What this task involves -
Reproduce the listing word for word, leaving every picture behind.
▼
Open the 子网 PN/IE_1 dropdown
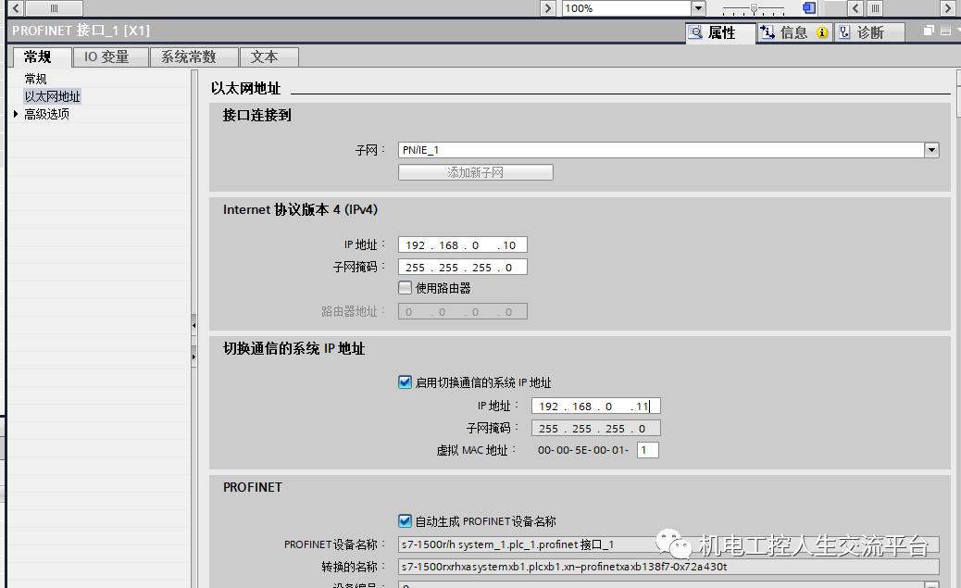This screenshot has width=961, height=588. [931, 149]
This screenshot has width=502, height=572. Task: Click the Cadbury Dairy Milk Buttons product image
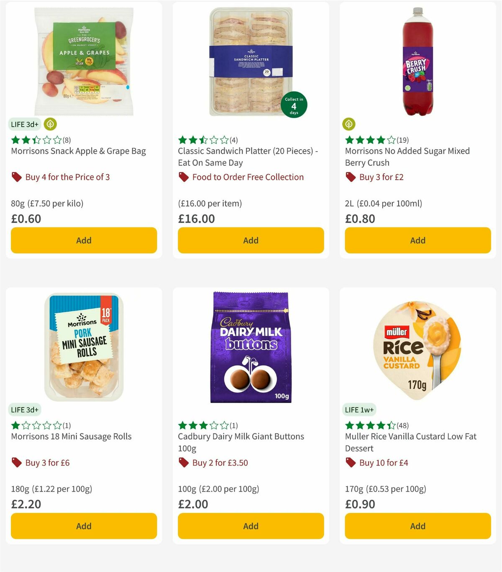[x=250, y=348]
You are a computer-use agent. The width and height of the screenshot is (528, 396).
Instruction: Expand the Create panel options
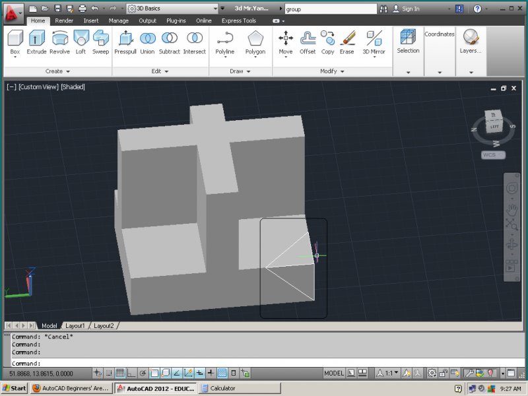point(57,71)
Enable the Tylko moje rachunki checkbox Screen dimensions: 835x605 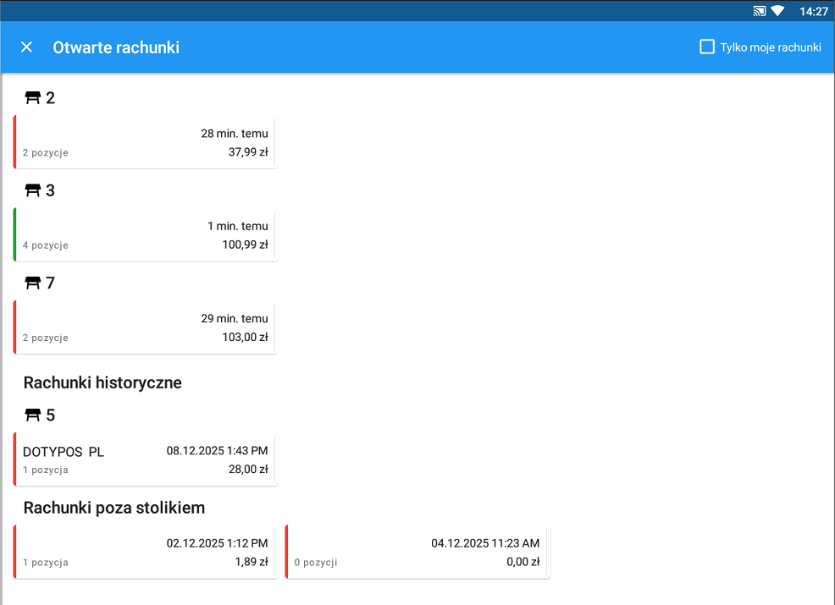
▲
Final answer -
Open the 子网 PN/IE_1 dropdown
This screenshot has width=961, height=588. [931, 149]
This screenshot has width=502, height=572. Task: Click the Cadbury Dairy Milk Buttons product image
[x=250, y=348]
You are a computer-use agent. The width and height of the screenshot is (528, 396).
Instruction: Expand the Create panel options
point(57,71)
Enable the Tylko moje rachunki checkbox Screen dimensions: 835x605 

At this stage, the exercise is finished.